Gemma Malley writes dystopia really well. Her previous series, The Declaration, was one of my favourite additions to the genre and I was extremely excited about reading her next series which opens with the Killables. While dystopian YA is somewhat monopolised by American authors, Malley’s dystopian has more of a British feel about it (The Declaration in particularly is quintessentially English). The Killables however, does have an ‘any-place’ vibe in its setting which I think works for the novel and its themes particularly well.
In a time where ‘evil’ is removed from your brain and you are graded on your subsequent capacity for badness and evil, The Killables is set a utopian society with a sinister side. Evie, our main protagonist, is a B (solid, acceptable, could be better, just like me in school a lot!) and engaged to Lucas, an A, and epitome of what the city admires. Evie works in label changing, meaning that when the city’s computer either demotes or promotes a person’s letter, she is in charge of sorting out the system. Anything below a D, deviant, means that person is liable to be marked out in the city as evil, while the worst of the labels, K, remains mysterious as no one knows what happens to them.
She is also terrified she is evil. From her many nightmares to her secret passion for Raffy, her fiancé’s brother. Evie is desperate to be good and live by the rules, but when Raffy is branded a K though; everything changes as both Evie and Raffy run from the city.
I found that this was a really interesting book, if a little slower than Gemma Malley’s previous series. As the opening to the series, I definitely found that my interest was piqued and that I really want to read what happens next. I particularly liked that while the ending served as an appetiser for the second book, it also felt like a proper ending that didn’t make me want to squeal.
The concept of this novel is particularly striking; while we’ve had novels about love being forbidden (Delerium is one recent example), controlling evil seems more utopian than dystopian. After all, a society without rape, murder, war sounds ideal. However, reality tells us that as flawed creatures, it would be unlikely to remain perfect and Malley depicts this wonderfully. The idealism of the City coupled with how it treats one resident when they are downgraded to a D and the ranking bias proves that this is not a great place to live.

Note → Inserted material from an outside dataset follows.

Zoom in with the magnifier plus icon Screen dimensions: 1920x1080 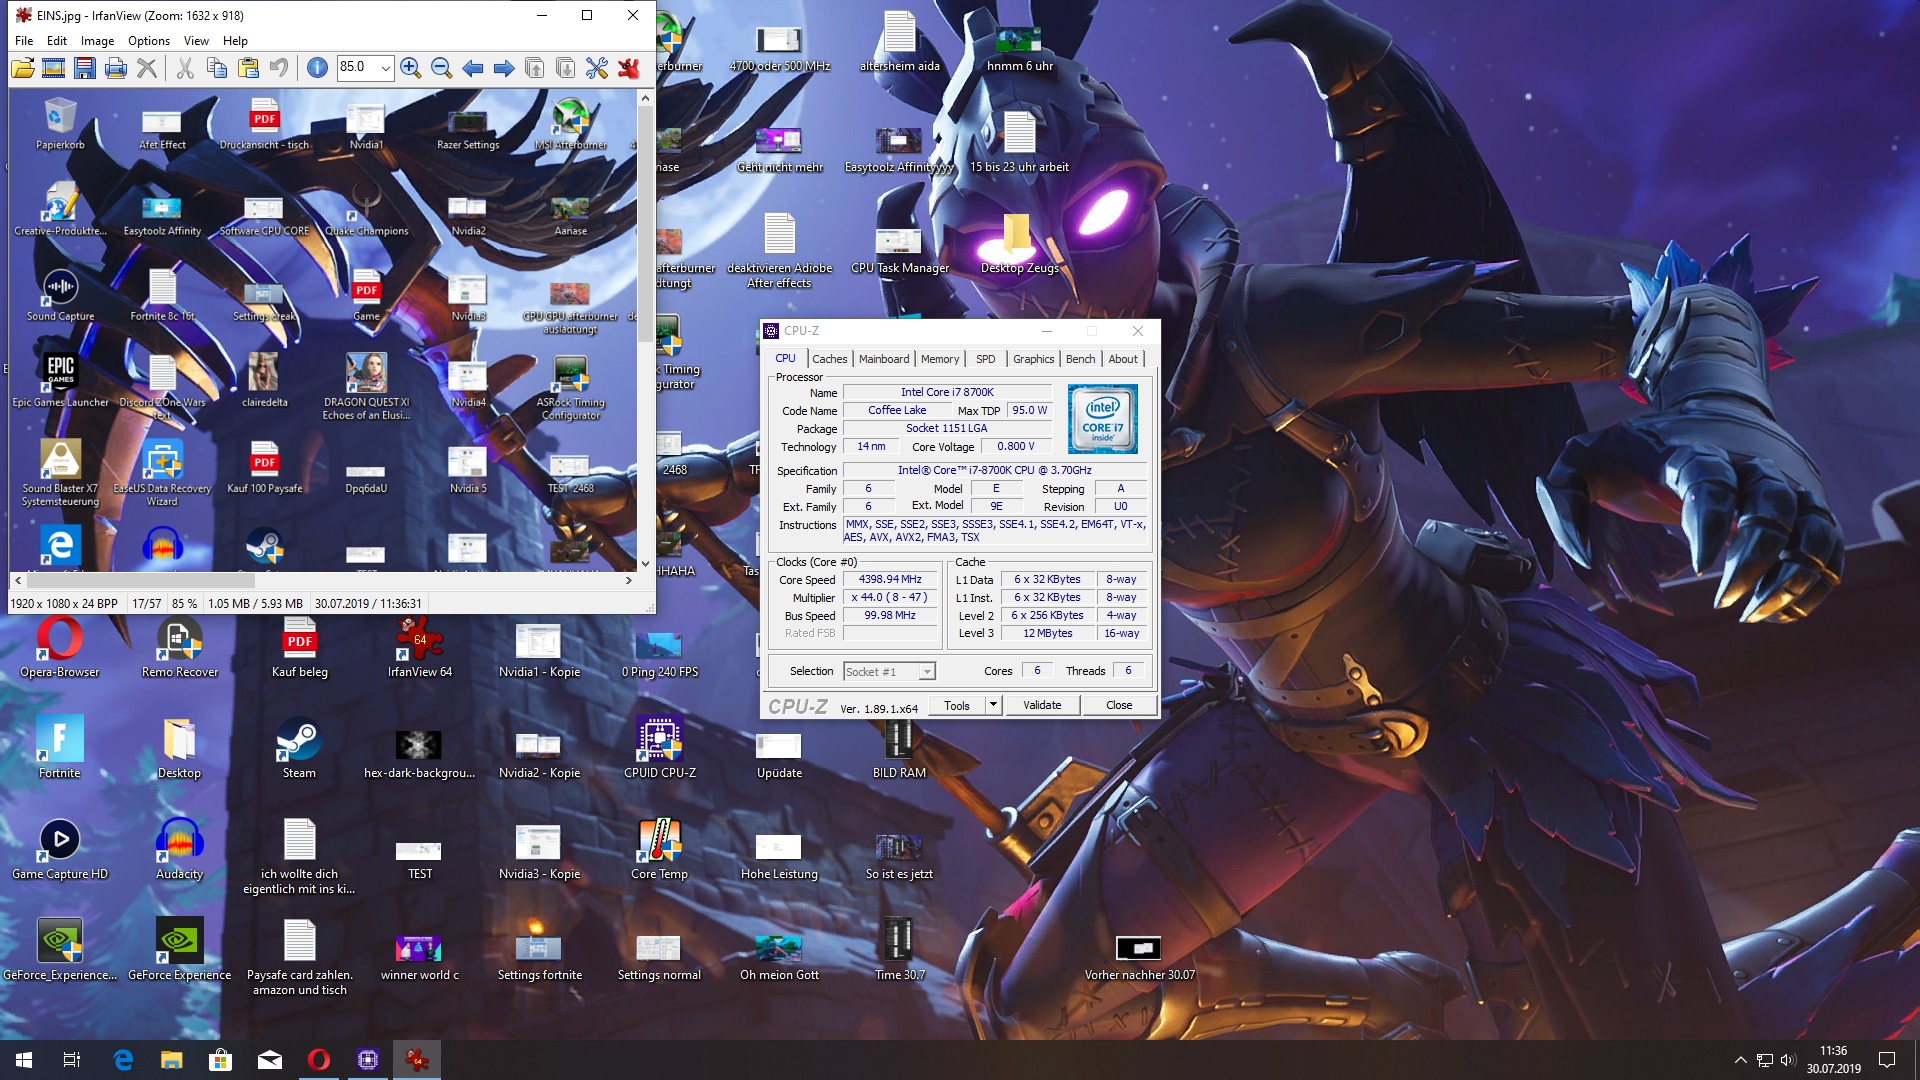point(410,68)
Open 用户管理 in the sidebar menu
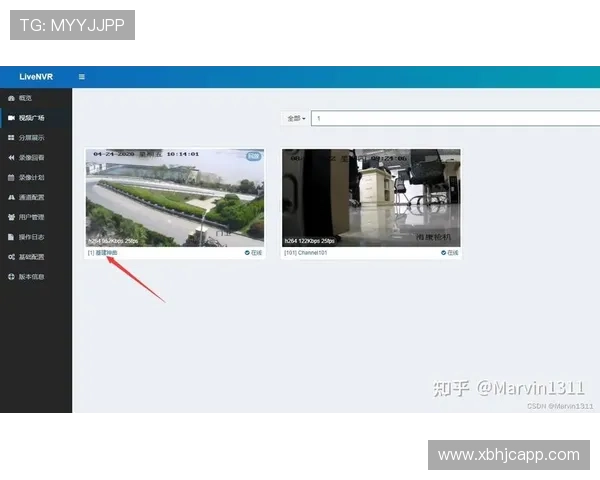 click(32, 217)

While Evie and Raffy are in the City, I did feel the story was a little slower and less pacy than I might have expected, however when they run away it really picked up for me personally. The romance between the two felt very sweet and honest; they were a couple I could believe in and root for. That said, their relationship is not a smooth ride and I did find myself mentally wanting to curse Malley for some of the obstacles she put in their way. I definitely am looking forward to seeing what comes next for the two of them and how their relationship survives.
I would also add this book can work as both a YA and crossover novel. As all the teenagers have left school and hold jobs in accordance with the City’s conventions, this lends itself well to adult readers as well as the characters have a slightly more experienced world than in some YA novels.
If you are a dystopian fan then I think the Killables will have a lot to offer you. The Killables offers a window into considering more about what evil even is and would we ever be able to destroy it. I received my copy for free from Hodder & Stoughton and am as always grateful and thankful for the opportunity. My review is not affected by how I obtained the novel.